The G20 Summit displayed a lack of economic sense among the global leaders. The message has not struck home that it is im­possible for all economies to use net export growth as the route to expansion.


[ By Jayati Ghosh ]

What exactly do the leaders of the world want for the global economy? The official communiqué released by the G20 Seoul Summit suggests that they have little idea. That document conveys a sense of complete confusion, not just in terms of contradictions across the positions held by governments of different countries, but contradictions within positions, in terms of stated goals and the means to achieve them.

There has been a lot of talk about the “irreconcilable differences” between surplus and deficit countries, for example, or between countries that are trying to engineer lower values of their currencies through monetary policies and other measures and other countries who are trying to prevent appreciation created by the inflow of hot money. No doubt that these issues have emerged as significant areas of friction between some major economies. There are growing fears of currency wars and trade wars, and these fears can at best only be partly alleviated by the platitudes coming out of summit documents.

But the obsession with imbalances ­obscures the lack of coherence on what should be the more significant question: what are to be the major drivers of growth for the world economy? Remarkably the countries that ought to be the most concerned about this seem to be the most confused, particularly from a developing country’s perspective.

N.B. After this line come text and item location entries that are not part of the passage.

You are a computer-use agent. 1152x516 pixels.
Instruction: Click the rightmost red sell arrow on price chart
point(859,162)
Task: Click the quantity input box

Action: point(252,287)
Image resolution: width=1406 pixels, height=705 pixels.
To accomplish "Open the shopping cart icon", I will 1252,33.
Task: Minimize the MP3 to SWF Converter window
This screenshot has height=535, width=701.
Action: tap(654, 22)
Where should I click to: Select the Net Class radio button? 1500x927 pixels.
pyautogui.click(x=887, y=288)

The United States government, for example, mooted the extraordinary idea of capping the external deficits or surpluses (as proportion of GDP) of major countries – as if such a thing could be done realistically, or indeed as if the global economy has ever really required such a false notion of balance. The idea clearly got no traction at the summit, but in any case, simply trying to enforce balance is hardly likely to resolve the problem of revival of growth and employment. If anything, it will exacerbate them.

The German position is at least as self-contradictory. On the one hand, the Germans want the US to reduce its external imbalance, which they have decided is a cause of many problems. Yet when the US Federal Reserve announces a policy of buying long-term bonds in order to provide more liquidity in the market, they rail against this strategy of bringing down the external value of the dollar. But surely such depreciation is one of the routes to greater “competitiveness” and achieving the trade balance that the Germans sup­posedly value?

Similarly, the Germans want the US to get into fiscal consolidation quickly, on the (wrong) presumption that this will not affect growth pros­pects. But if the private sector has to continue to wind down its debt, which it is already doing, then the slack has got to be taken up by the government or exports. If not, the US economy will not grow, and this will also affect demand for German exports.

It seems bizarre that global leaders have to be reminded that all countries cannot use net export growth as the route to expansion. But clearly this message has not yet struck home. How else can one explain the almost complete absence of any meaningful measures to enable sustained expansion of demand from low income countries, which is really the only sustainable and equitable way out of this global dilemma?

Clearly, this latest G20 Summit displayed lack of cohesion and imagination. But what is more startling is the extent of which it displayed the paucity of ordinary economic sense among those who currently control the world’s destiny.